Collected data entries
▬▬▬

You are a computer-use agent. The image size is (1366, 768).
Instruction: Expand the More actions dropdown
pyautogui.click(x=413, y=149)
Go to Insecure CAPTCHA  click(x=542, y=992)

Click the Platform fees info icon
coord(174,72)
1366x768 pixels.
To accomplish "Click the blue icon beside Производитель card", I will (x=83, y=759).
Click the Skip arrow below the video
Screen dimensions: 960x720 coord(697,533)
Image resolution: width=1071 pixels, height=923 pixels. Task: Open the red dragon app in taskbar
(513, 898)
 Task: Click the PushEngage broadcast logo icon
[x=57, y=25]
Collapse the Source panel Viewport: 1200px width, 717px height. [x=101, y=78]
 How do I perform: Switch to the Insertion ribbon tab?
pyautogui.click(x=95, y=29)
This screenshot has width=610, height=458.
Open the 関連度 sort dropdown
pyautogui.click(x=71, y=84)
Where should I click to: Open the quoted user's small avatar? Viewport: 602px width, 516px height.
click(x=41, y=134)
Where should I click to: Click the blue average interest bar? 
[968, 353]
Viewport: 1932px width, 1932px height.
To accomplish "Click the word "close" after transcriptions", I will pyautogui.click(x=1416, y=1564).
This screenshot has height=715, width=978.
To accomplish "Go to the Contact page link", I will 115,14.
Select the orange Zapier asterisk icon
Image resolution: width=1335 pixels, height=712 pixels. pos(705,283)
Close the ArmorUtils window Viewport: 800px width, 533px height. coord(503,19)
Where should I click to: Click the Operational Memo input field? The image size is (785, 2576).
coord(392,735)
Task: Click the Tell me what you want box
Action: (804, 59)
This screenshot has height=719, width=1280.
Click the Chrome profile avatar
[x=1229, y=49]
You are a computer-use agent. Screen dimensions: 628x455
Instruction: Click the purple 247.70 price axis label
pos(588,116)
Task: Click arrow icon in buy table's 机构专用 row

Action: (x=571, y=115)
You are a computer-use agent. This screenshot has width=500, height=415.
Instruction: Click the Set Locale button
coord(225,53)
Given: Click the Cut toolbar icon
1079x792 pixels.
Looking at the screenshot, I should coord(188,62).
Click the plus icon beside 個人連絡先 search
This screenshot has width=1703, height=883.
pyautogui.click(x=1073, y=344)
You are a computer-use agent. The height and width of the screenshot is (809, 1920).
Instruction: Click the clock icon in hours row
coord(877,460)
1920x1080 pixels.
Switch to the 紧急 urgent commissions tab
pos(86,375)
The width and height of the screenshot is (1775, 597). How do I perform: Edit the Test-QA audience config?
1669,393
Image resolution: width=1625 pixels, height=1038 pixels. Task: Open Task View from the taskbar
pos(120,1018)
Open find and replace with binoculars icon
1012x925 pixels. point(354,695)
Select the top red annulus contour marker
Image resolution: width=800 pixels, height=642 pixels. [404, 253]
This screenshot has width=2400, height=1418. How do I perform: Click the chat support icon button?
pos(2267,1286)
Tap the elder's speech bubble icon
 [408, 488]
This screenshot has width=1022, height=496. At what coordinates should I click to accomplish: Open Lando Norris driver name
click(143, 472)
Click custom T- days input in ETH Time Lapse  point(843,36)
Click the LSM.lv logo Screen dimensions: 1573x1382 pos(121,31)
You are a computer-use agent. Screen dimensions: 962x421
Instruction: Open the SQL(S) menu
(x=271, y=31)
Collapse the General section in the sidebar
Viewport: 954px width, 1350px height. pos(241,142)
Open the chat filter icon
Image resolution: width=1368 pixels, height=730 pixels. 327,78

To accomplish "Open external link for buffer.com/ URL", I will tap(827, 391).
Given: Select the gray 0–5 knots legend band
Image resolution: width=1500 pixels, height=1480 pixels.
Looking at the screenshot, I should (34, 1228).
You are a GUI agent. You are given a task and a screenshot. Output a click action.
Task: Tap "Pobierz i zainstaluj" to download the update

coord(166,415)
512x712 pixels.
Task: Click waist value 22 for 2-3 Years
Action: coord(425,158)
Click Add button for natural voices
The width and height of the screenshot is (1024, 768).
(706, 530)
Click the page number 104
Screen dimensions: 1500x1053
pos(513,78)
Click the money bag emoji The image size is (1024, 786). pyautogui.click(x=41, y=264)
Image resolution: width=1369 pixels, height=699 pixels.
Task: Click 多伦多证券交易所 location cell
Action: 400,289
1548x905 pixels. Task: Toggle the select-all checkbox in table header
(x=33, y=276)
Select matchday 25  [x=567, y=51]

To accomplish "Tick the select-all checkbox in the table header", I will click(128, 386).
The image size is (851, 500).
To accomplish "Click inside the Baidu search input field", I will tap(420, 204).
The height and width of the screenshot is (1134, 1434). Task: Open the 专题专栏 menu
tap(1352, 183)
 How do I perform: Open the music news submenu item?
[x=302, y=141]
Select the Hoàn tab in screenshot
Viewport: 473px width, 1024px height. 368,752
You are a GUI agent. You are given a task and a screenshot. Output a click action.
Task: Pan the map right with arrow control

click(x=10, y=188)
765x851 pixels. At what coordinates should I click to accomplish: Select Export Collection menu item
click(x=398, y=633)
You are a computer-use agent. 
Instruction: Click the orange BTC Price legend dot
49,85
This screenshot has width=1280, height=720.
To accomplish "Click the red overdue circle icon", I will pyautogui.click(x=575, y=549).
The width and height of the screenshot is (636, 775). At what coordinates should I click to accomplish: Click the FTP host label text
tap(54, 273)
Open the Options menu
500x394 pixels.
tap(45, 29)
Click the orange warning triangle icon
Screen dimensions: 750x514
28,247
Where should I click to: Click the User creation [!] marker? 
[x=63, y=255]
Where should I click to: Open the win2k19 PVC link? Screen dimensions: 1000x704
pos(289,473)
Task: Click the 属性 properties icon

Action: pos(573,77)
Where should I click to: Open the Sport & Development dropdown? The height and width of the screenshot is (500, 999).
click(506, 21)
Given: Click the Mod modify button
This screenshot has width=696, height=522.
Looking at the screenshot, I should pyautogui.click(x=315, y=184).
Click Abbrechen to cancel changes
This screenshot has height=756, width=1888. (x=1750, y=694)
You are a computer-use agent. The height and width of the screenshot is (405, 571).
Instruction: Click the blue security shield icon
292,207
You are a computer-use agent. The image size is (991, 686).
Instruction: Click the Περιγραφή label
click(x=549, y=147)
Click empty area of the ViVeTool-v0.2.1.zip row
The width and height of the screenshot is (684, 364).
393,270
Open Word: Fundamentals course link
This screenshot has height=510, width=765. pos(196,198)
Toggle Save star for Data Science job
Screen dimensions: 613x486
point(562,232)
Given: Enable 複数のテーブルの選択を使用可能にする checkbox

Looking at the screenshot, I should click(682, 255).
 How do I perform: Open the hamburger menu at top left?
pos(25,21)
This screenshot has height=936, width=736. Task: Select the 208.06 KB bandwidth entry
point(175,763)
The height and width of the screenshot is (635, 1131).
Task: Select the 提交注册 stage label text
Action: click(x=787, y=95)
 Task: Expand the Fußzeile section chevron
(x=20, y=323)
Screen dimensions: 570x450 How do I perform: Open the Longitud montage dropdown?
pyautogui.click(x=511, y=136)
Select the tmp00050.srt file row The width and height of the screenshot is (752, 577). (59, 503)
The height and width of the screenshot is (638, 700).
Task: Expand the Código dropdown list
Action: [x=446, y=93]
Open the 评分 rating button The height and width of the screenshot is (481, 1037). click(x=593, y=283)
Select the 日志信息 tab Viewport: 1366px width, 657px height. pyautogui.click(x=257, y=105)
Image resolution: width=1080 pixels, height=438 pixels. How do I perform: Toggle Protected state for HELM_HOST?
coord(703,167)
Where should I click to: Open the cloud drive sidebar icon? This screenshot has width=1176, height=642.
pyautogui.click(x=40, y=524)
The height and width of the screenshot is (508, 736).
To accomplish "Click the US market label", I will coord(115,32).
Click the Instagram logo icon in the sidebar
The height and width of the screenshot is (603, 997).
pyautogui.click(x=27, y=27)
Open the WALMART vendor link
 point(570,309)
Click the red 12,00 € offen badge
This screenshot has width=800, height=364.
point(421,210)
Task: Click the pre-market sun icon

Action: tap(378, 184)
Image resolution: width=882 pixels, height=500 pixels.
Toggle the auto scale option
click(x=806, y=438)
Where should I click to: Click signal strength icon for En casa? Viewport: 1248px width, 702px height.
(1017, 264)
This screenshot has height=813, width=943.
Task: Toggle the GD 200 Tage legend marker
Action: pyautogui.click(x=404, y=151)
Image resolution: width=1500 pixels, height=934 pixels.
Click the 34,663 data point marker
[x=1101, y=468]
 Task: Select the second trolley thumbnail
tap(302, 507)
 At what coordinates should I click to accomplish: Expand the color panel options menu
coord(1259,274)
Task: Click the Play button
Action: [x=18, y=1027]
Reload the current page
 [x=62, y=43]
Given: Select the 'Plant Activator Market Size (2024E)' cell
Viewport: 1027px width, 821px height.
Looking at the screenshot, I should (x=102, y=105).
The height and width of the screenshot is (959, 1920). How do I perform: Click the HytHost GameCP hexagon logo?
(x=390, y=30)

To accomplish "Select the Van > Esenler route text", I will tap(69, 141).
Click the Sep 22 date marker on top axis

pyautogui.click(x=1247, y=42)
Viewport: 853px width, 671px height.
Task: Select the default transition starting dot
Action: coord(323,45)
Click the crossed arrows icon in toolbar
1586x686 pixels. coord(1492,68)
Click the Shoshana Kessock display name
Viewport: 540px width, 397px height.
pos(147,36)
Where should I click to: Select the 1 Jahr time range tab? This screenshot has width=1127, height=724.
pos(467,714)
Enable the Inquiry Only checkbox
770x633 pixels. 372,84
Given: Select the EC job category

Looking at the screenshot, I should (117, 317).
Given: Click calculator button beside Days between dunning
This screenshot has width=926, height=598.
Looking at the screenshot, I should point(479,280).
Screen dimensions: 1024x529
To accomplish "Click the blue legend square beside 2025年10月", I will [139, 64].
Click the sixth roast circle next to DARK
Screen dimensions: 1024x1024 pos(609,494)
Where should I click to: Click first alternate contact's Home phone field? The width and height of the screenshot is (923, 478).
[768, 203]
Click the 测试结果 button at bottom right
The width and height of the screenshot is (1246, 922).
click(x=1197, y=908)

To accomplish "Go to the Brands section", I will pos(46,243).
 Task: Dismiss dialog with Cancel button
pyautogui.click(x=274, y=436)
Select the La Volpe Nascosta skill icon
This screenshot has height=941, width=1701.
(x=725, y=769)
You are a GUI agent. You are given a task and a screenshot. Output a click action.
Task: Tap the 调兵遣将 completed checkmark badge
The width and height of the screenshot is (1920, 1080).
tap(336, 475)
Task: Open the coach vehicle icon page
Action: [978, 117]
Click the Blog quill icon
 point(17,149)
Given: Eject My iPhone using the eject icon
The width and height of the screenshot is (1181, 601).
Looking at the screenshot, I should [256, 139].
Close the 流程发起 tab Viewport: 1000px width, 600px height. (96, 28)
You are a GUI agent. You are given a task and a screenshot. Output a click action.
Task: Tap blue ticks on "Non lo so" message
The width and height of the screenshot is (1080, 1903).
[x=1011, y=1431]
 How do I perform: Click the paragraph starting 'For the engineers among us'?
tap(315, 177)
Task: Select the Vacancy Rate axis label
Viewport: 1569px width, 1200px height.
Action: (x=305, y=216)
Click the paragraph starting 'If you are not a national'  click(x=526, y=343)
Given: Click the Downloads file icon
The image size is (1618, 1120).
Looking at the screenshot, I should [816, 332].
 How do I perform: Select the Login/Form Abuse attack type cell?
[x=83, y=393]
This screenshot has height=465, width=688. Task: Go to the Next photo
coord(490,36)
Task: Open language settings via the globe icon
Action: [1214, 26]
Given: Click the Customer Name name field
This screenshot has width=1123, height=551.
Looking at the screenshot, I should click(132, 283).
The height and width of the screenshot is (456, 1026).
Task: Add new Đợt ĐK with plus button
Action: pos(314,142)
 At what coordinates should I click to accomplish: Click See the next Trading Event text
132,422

▬▬▬

TASK DIRECTIONS.
What is needed is every line from the data above that includes the string "computer", copied out.

OUTPUT.
You are a computer-use agent. The image size is (1366, 768).
You are a computer-use agent. Screen dimensions: 628x455
You are a computer-use agent. This screenshot has width=500, height=415.
You are a computer-use agent. The height and width of the screenshot is (809, 1920).
You are a computer-use agent. Screen dimensions: 962x421
You are a computer-use agent. 
You are a computer-use agent. The height and width of the screenshot is (405, 571).
You are a computer-use agent. The image size is (991, 686).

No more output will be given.